Today, The Arts Fund nonprofit will open its latest exhibition, “Textural,” as part of its bi-monthly Funk Zone Art Walk. Called an “examination of the tactile and verse,” the exhibition curated by artist and Allan Hancock College art professor John Hood features the works of North County artists like Santa Maria-based Karl Kempton, William Loveless, and Juan Manual Perez Salazar, as well as pieces by Santa Barbara-based artist Jean Pierre Hebert. Created using a variety of mediums, the four artists’ works are tied together in the exhibit by a theme emphasizing artistic process rather than representation.
“All of these artists deal with very different materials and core subject matter, but we liked that they had the variety in process,” Mr. Hood told the News-Press.
Mr. Loveless’ pieces include paintings that consist of nine circular designs created using a mixture of ink on polyvinyl resin glue, ordered three-by-three on a white background. While ink and polymer are two substances that tend to clash, Mr. Hood said that Mr. Loveless’ ability to combine the two into artistic designs over the last two decades is akin to the way the other featured artists have “investigated age-old processes” throughout their careers.
According to Mr.
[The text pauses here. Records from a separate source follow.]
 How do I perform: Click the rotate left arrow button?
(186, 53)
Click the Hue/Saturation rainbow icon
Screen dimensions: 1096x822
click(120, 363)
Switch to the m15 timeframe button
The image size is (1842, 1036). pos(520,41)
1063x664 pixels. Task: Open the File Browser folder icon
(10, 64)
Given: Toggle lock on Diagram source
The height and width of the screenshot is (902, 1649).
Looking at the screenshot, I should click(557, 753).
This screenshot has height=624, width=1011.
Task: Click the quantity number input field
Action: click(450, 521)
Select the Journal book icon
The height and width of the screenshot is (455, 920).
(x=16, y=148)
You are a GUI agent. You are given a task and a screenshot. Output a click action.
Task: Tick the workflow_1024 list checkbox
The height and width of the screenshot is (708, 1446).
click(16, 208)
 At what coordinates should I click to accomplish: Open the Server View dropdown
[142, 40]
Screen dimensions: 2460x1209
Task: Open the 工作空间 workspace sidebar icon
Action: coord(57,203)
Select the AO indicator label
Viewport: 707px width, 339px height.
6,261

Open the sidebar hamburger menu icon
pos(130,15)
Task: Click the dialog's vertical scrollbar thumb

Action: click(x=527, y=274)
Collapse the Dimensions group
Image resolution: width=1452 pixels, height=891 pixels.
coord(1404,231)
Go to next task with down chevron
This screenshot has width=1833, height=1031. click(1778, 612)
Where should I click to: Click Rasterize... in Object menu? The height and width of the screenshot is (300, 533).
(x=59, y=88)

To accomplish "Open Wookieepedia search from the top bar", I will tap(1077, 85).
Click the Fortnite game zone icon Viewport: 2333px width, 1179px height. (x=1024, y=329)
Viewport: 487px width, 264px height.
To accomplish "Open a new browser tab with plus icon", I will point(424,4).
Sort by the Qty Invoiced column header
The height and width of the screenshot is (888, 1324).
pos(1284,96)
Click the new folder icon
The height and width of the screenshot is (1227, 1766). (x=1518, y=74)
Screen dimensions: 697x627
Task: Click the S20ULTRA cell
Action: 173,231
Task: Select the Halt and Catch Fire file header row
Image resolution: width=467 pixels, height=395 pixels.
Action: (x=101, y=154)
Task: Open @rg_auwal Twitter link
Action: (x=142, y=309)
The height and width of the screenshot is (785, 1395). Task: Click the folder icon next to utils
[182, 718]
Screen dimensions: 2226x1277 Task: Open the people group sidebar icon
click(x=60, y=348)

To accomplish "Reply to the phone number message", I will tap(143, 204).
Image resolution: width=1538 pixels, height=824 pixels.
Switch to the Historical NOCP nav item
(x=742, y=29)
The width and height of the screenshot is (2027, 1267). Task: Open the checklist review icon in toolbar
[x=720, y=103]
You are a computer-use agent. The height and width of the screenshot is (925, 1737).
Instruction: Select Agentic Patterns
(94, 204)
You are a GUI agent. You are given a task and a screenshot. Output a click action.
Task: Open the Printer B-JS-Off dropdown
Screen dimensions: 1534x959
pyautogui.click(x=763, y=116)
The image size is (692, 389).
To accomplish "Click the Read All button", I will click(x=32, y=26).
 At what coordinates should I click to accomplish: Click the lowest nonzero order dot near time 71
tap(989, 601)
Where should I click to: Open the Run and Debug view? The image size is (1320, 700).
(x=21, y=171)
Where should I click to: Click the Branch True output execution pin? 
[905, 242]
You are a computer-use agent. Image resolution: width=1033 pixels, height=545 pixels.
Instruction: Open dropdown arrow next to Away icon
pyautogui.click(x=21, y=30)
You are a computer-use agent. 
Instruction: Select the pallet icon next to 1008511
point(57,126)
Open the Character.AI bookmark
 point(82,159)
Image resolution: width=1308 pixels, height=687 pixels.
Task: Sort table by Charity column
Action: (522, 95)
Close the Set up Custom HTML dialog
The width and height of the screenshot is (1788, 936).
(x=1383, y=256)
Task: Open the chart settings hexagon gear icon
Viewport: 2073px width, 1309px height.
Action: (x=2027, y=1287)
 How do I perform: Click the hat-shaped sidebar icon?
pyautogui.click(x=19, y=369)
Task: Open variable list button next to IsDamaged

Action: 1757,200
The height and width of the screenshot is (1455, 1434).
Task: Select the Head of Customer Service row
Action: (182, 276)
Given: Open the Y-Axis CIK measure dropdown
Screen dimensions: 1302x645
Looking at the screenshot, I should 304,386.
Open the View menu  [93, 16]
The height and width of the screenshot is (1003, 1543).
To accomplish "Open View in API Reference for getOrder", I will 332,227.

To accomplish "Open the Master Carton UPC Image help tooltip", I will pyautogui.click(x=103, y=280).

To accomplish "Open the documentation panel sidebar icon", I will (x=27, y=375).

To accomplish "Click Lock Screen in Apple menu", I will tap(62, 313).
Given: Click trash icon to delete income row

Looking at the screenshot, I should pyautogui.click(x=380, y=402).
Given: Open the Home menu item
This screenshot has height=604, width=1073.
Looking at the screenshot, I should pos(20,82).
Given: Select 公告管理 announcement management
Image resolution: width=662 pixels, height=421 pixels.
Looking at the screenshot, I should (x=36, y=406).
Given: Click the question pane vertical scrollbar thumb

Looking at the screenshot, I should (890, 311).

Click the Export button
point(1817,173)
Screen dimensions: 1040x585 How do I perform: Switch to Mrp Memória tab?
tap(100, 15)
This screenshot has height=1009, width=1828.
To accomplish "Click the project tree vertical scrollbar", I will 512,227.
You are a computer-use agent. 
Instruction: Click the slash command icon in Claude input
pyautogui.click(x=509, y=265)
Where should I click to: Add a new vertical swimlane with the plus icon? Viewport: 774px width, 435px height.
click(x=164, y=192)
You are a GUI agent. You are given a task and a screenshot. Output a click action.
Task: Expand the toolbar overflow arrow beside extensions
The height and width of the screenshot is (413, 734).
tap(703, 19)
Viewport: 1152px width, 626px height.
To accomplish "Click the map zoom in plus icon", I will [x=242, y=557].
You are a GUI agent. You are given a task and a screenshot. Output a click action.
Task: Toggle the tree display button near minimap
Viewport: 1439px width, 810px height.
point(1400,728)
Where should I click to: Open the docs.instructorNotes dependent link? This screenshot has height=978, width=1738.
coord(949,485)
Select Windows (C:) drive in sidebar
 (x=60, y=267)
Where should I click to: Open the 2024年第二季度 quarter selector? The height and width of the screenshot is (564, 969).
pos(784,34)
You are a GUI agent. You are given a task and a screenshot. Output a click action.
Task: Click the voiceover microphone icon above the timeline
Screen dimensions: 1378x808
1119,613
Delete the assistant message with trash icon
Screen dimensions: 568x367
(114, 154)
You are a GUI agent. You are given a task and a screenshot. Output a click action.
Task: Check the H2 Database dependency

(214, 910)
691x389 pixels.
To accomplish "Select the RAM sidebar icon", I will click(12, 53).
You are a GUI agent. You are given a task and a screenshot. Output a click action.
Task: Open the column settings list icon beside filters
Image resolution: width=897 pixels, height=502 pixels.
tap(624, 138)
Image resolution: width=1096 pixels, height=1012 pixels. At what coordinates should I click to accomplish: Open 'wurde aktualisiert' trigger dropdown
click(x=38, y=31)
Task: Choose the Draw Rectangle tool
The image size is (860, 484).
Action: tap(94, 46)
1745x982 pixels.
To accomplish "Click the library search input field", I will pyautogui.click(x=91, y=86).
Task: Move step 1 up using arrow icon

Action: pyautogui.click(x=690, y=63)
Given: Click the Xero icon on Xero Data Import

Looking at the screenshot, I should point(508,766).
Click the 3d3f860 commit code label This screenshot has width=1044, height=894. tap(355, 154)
Salazar, who is displaying circular, textured designs crafted from a mixture of soil and pigment, what also unites his work with the other three artists’ is a move “from subjectivity to abstraction.” Mr. Kempton and Mr. Hebert both produce prints of what Mr. Salazar referred to as “visual poetry,” but achieve this by using very different tools. Whereas Mr. Kempton produces prints with geometric patterns created by a typewriter, Mr. Hebert uses a computer to create abstract prints consisting of many colored lines. According to the artist’s website, he achieves this by writing algorithms that a personal software program interprets into a drawing.
While variety in the artists’ chosen media is apparent, Mr. Salazar pointed out the radical differences in artistic processes that went into creating the exhibit’s pieces. He particularly highlighted the differences between his pieces and the works of Mr. Kempton and Mr. Hebert, the first being that both of the printmakers utilize technology.
“Rather than using technology as a tool I’m using my body as a tool to guide me and allow me to enter and capture that idea and the feeling that I want through my work,” Mr. Salazar said.
The other major difference in their processes is that Mr. Kempton and Mr. Hebert’s prints were methodically thought out before they even started creating them. Mr. Salazar is the exact opposite and doesn’t conceive of his pieces before starting work on them.
“I’m not planning ahead. I get an impression and I’m going at it with paint and foreign materials and I won’t stop until the piece is finished… Whereas Karl or Jean, they will take a lot of time thinking,” he said.
“Textural” will open with a reception this evening between 5:00 and 8:00 p.m. at The Arts Fund, located at 205-C Santa Barbara St. The exhibit will be open from today to December 20.